New York City has the New School, a tangible history of groundbreaking jazz, high-profile jazz clubs and a dense population of potential fans. But Buffalo has a serious jazz scene too, one that rivals any city of its size in the country. We may not be New York, but we have more than our fair share of world-class jazz musicians in town.
In Buffalo, jazz – the best of it – still sounds like its alive in the present tense, and is still assimilating new influences, employing new technologies, and furthering the music’s long-standing tendency to birth new hybrids.
Gruvology is one of the longest-serving area jazz groups with a set roster of musicians. (Many jazz gigs tend to involve a leader calling various musicians for one-off performances.) Keyboardist Walter Kemp III, guitarist Bernard Kunz, bassist Cameron Kayne and drummer Dave Phillips have earned plaudits from fans and industry awards alike, based on their unerring ability to bring a serious improvisational acumen to bear on groove-based compositions.

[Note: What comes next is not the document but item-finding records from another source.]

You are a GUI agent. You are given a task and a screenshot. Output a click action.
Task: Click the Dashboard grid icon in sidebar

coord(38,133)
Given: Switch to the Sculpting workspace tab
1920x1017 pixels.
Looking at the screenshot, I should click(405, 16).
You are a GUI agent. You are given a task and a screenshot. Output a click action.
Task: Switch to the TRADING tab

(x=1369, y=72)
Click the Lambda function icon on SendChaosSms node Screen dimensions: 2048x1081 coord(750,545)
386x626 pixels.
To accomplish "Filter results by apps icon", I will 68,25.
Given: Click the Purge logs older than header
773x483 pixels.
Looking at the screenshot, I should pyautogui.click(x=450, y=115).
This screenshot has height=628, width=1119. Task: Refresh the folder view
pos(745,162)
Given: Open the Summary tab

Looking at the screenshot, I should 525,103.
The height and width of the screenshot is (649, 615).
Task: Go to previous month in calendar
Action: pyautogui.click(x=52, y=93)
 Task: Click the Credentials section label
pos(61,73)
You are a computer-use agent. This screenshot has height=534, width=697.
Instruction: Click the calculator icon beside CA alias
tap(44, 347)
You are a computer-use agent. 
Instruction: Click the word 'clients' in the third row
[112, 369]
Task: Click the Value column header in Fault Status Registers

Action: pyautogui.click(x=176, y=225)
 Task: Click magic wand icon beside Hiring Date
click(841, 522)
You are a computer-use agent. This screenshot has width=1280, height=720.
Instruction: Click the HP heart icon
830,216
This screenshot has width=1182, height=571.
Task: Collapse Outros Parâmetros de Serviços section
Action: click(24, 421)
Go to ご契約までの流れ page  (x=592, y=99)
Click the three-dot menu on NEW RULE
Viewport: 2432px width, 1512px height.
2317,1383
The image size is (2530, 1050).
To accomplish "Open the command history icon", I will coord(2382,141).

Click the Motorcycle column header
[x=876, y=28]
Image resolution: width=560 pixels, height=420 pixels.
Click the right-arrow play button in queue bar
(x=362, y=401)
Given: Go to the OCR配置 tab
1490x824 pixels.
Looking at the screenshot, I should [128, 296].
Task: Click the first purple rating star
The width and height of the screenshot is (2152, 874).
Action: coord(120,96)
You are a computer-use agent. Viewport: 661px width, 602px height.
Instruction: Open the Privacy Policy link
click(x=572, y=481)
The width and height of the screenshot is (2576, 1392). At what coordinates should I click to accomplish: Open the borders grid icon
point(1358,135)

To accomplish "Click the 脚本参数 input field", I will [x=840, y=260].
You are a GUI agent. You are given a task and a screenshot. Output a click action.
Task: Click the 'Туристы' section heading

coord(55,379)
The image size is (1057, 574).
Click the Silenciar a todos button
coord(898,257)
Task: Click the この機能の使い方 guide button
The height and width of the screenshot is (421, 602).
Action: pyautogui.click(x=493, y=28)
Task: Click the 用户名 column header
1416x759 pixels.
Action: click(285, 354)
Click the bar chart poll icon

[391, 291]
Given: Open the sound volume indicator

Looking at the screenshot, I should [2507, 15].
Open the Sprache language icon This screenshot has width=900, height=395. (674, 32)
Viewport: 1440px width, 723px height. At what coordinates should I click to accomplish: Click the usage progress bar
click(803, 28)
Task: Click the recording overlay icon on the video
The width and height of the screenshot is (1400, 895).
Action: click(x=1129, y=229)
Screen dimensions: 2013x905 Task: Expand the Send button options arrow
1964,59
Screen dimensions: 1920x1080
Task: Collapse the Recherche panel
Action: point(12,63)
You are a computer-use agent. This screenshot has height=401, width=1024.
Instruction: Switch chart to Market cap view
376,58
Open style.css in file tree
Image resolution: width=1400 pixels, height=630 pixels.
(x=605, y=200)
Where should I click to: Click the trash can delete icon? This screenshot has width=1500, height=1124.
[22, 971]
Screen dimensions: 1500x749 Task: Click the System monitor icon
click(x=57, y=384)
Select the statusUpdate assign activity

The band recently tracked a new album at Mark Studios in Clarence, and will celebrate the release of that album – dubbed “Freeway” – with a show at 8 p.m. Friday in Hallwalls Contemporary Arts Center (341 Delaware Ave.). Admission will be $10, $8 for Hallwalls members.
Narrowing the odds
Narrowing the odds
The Hard Rock Rising contest, in which bands from around the country compete for the opportunity to perform as part of a star-studded bill in Rome, Italy, this summer, is starting to heat up.
Locally, Preliminary Round III takes place at 8 tonight in the Hard Rock Cafe in Niagara Falls (333 Prospect St.). Prog-rock outfit BlueShift, guitarist/vocalist Clark Rabbit, singer/songwriter Emily Veronica and metal quartet Sic Sin will perform.
The winner will move on to Round IV, scheduled for the Hard Rock Cafe on April 13.
Ontario sibling act Menew will play Buffalo Iron Works (49 Illinois St.) on Saturday, along with guests Time Giant. The Canadian band may not yet be a household name on this side of the border, but that could well change soon.
Menew’s blend of alternative and art-rock tendencies is compelling and addictive, which is to suggest that you might not have another opportunity to catch the band in such intimate surroundings. Tickets are $10 at the door or $7 in advance (www.ticketfly.com).
If you were sitting on your hands, wondering whether or not to bite the bullet and grab some tickets for the Misfits gig at the Iron Works, you’re running out of time. That show takes place at 8 p.m. next Thursday and the $25 advance tickets are almost gone. Admission at the door will cost you $30.